■ EXERCISE DETAILS:
Beginning with the first line of the material, set down each line exactly as written, up to and including the line with "Select the blue".

*** Begin section ***

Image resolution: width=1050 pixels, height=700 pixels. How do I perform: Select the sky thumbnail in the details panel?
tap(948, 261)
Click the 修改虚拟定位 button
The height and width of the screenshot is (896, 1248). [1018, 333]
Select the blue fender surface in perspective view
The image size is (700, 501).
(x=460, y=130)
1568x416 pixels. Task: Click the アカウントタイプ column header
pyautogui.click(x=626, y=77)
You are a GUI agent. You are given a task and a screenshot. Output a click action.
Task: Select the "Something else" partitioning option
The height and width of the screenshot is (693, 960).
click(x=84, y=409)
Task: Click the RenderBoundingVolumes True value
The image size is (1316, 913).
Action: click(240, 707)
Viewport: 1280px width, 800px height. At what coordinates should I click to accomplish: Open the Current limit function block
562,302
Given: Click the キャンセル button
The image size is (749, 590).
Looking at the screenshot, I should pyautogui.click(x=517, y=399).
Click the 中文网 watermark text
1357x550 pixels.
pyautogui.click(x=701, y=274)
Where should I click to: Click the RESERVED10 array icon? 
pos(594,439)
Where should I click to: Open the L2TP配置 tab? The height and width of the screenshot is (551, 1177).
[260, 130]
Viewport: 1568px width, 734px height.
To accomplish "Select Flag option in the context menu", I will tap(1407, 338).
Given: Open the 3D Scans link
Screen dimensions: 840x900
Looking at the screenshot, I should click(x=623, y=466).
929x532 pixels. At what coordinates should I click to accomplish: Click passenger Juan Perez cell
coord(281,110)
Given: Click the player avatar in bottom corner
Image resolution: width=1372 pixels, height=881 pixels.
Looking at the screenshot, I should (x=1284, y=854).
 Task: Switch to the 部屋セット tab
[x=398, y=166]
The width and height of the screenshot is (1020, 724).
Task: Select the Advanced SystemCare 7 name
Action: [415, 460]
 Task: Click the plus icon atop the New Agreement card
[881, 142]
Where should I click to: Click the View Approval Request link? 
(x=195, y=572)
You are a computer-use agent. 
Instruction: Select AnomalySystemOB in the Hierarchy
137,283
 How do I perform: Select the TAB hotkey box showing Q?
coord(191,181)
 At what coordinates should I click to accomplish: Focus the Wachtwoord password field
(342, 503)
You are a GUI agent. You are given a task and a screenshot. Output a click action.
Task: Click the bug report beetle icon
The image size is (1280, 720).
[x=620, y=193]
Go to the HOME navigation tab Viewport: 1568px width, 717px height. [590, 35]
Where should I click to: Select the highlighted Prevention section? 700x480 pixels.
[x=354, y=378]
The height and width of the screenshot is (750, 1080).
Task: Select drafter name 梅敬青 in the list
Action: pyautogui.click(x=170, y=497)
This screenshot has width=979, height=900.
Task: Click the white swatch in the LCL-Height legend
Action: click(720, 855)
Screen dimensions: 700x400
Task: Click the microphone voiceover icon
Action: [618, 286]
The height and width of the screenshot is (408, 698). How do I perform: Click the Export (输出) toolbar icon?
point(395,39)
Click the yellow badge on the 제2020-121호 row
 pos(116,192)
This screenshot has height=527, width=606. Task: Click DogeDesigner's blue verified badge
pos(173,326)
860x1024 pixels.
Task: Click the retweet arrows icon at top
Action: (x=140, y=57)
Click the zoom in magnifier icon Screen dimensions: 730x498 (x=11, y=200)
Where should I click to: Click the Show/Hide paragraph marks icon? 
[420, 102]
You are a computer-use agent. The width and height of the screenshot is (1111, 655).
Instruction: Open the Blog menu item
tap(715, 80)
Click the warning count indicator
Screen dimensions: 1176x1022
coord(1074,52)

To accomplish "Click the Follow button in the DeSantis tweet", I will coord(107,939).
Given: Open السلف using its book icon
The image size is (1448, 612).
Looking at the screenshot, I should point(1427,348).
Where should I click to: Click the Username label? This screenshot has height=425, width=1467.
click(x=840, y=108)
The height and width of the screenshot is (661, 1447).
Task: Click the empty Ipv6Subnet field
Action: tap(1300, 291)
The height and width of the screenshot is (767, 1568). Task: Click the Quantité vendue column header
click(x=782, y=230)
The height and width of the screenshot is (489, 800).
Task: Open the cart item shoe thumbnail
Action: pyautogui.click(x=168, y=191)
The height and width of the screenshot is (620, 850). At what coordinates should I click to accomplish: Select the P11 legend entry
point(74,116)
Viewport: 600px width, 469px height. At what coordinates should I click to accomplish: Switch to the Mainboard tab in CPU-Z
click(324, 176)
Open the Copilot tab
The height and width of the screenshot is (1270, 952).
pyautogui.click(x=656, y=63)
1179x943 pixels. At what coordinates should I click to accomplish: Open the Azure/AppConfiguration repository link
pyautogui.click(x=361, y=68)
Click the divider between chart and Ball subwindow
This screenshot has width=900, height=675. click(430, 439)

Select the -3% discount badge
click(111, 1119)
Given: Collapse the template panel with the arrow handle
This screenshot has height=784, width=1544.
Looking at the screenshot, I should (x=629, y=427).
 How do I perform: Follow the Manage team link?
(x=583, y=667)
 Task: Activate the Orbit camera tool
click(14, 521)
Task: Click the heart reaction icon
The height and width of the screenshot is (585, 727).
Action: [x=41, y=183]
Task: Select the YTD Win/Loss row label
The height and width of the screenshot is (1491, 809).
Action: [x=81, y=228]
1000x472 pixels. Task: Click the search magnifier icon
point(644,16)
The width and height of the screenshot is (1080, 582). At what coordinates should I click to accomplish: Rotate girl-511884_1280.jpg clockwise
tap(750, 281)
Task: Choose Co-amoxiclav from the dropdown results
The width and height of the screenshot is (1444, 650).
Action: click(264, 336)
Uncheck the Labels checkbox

*** End section ***

■ EXERCISE SOLUTION:
Image resolution: width=1050 pixels, height=700 pixels. How do I perform: Select the sky thumbnail in the details panel?
tap(948, 261)
Click the 修改虚拟定位 button
The height and width of the screenshot is (896, 1248). [1018, 333]
Select the blue fender surface in perspective view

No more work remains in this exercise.